### Required work:
Within the data that follows, set down exactly the lines from the one containing "Screen dimensions: 1568x745" through the one containing "Screen dimensions: 1568x698", both ends included.

### Stored data:

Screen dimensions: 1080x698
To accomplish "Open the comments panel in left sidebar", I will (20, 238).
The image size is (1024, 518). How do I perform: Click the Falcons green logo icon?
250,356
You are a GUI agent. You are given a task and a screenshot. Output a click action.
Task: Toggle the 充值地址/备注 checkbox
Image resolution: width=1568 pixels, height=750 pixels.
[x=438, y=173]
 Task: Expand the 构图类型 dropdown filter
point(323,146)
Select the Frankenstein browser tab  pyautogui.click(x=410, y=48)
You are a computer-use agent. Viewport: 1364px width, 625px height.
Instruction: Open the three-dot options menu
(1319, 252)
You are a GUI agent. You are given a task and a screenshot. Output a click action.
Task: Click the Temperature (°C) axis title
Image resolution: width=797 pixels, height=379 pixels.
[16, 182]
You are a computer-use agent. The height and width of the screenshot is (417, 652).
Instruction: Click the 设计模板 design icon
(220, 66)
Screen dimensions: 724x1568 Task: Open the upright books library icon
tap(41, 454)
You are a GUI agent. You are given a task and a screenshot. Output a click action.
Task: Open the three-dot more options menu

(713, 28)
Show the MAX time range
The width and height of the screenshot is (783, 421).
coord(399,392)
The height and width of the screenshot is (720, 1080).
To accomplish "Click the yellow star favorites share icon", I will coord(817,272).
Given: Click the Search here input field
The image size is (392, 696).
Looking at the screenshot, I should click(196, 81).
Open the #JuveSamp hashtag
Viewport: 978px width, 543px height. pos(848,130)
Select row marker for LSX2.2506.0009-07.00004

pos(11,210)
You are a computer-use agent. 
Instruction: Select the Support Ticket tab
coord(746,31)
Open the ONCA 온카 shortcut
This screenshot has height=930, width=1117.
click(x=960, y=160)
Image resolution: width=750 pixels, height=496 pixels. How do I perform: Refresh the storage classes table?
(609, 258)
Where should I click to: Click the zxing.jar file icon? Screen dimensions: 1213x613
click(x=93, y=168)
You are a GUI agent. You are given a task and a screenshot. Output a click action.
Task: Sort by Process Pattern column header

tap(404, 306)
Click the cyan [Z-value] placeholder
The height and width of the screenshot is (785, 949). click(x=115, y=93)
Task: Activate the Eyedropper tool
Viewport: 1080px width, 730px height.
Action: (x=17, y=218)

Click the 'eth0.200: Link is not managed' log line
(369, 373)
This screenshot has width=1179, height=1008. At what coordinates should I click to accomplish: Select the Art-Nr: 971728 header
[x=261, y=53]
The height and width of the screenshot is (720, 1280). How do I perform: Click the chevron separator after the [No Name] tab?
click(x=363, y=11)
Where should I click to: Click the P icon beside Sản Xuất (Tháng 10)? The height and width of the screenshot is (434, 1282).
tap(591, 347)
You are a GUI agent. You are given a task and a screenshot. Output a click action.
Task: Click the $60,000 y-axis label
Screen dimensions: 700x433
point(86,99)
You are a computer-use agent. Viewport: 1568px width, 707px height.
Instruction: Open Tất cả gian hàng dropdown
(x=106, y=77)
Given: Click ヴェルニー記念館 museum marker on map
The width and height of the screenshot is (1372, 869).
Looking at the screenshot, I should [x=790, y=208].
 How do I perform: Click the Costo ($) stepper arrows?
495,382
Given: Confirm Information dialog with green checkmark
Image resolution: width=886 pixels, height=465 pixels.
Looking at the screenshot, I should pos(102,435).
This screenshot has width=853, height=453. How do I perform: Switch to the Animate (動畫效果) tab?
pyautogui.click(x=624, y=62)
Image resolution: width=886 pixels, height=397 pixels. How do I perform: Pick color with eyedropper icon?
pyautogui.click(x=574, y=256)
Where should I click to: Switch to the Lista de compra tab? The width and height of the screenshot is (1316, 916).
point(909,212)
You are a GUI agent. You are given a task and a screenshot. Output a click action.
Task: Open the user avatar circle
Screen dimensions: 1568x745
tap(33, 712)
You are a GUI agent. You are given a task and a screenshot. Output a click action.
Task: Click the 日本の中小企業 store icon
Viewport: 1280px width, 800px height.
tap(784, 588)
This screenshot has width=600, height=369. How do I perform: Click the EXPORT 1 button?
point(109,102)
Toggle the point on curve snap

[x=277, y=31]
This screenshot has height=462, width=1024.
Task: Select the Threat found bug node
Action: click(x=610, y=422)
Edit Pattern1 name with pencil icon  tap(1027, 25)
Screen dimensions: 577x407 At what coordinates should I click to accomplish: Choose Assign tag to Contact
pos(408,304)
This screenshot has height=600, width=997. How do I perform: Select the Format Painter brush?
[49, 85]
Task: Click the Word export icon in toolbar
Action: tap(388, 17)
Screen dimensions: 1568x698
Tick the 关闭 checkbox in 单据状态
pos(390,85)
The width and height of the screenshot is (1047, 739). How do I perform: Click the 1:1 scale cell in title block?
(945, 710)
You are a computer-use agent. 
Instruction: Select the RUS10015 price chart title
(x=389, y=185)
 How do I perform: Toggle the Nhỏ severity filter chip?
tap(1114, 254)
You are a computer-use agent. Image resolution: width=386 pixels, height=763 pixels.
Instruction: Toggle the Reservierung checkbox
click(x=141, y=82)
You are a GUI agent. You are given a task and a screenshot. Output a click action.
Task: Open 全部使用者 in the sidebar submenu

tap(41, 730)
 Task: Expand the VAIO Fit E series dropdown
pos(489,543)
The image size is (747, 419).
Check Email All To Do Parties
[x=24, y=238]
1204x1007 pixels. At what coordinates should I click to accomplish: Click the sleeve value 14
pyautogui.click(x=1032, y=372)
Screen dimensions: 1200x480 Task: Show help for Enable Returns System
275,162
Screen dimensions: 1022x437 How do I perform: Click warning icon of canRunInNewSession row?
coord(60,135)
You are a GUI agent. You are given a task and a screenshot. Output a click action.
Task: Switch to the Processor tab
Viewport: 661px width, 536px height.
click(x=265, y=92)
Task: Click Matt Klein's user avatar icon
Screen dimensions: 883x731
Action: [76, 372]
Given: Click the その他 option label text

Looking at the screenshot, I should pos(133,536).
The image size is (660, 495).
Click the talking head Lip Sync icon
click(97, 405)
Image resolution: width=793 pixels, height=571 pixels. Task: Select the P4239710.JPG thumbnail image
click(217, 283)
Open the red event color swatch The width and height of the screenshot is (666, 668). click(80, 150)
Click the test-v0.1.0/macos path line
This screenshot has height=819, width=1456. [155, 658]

### Your response:
Screen dimensions: 1568x745
tap(33, 712)
You are a GUI agent. You are given a task and a screenshot. Output a click action.
Task: Click the 日本の中小企業 store icon
Viewport: 1280px width, 800px height.
tap(784, 588)
This screenshot has width=600, height=369. How do I perform: Click the EXPORT 1 button?
point(109,102)
Toggle the point on curve snap

[x=277, y=31]
This screenshot has height=462, width=1024.
Task: Select the Threat found bug node
Action: click(x=610, y=422)
Edit Pattern1 name with pencil icon  tap(1027, 25)
Screen dimensions: 577x407 At what coordinates should I click to accomplish: Choose Assign tag to Contact
pos(408,304)
This screenshot has height=600, width=997. How do I perform: Select the Format Painter brush?
[49, 85]
Task: Click the Word export icon in toolbar
Action: tap(388, 17)
Screen dimensions: 1568x698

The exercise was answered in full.